1

Occasionally, my kafka streams application dies with the following error:

[-StreamThread-4] o.a.k.s.p.i.AssignedStreamsTasks : Failed to commit stream task 0_9 due to the
following error:
org.apache.kafka.common.errors.TimeoutException: Timeout of 60000ms expired before successfully
committing offsets {my-topic-9=OffsetAndMetadata{offset=5840887122, leaderEpoch=null, metadata=''}}

From the docs I assume the 60000ms originate from the property: default.api.timeout.ms. So I could probably just increase this timeout. But what other options do I have?
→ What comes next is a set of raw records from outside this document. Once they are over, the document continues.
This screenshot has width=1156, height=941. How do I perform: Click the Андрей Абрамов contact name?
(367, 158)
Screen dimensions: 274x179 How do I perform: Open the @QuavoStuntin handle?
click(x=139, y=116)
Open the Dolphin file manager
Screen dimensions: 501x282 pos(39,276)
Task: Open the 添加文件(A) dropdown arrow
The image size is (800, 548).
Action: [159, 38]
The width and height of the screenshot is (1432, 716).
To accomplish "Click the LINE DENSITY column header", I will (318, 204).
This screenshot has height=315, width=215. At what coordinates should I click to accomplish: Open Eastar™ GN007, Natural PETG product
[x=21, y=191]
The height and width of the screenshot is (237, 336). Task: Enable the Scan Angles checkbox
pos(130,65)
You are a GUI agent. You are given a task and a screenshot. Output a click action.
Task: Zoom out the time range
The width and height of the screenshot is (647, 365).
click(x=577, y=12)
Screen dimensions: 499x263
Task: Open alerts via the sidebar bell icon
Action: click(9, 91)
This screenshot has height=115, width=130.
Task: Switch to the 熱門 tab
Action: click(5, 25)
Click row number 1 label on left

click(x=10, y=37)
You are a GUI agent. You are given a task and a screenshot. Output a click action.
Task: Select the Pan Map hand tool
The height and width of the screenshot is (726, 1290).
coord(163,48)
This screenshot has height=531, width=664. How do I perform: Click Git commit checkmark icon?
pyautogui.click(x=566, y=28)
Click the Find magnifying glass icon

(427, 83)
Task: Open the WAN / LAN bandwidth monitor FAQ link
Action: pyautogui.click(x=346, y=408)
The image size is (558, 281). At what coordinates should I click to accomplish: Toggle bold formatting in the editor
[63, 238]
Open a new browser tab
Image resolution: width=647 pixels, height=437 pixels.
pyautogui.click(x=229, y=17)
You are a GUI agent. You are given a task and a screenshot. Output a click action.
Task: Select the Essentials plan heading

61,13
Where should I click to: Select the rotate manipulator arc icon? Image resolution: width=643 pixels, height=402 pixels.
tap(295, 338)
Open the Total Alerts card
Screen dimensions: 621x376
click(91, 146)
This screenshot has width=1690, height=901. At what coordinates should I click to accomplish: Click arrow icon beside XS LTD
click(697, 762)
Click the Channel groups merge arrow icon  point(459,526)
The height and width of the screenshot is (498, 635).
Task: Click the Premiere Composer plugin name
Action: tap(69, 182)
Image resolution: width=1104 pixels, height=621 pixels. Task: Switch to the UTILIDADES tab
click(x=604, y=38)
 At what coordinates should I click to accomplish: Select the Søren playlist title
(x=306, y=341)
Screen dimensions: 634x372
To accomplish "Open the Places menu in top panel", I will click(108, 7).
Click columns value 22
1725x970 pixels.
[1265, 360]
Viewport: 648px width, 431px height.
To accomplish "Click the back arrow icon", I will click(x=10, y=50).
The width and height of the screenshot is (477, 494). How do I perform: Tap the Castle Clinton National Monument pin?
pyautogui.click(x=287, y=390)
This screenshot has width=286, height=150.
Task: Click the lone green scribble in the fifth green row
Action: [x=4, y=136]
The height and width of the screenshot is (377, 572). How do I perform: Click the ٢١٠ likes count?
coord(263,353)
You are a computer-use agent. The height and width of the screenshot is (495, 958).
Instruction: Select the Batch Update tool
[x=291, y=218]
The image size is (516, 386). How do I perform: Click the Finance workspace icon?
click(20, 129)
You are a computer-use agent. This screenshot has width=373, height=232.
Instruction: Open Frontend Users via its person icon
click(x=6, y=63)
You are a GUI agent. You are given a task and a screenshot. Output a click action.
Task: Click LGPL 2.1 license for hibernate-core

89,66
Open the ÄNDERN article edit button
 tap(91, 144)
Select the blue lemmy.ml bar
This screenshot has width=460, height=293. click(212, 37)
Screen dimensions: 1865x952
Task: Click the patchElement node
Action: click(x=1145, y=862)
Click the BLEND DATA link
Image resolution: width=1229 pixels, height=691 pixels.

My application runs with processing-guarantee: exactly_once and for that I found the following in the documentation:

commit.interval.ms: The frequency with which to save the position of the processor. (Note, if processing.guarantee is set to exactly_once, the default value is 100, otherwise the default value is 30000.

So the commit interval is quite low in my case. Why does it have to be so low for exactly_once? Could I increase the interval to reduce the number of commits and thereby relax the situation?

What other options do I have?

D-rk
  • 5,513
  • 1
  • 37
  • 55

1 Answers1

2

Increasing the timeout is certainly an option. There is actually work in progress to make Kafka Streams more resilient to timeout exceptions: https://cwiki.apache.org/confluence/display/KAFKA/KIP-572%3A+Improve+timeouts+and+retries+in+Kafka+Streams

About commit.interval.ms: it is set low to keep the end-to-end latency of your application low. As long as a transaction is pending, downstream consumers (in "read_committed" mode) cannot consume the data thus experience additional latency until the transaction is committed. For Kafka Streams applications with potentially multiple repartition steps, it's essential to commit frequently to keep latency low.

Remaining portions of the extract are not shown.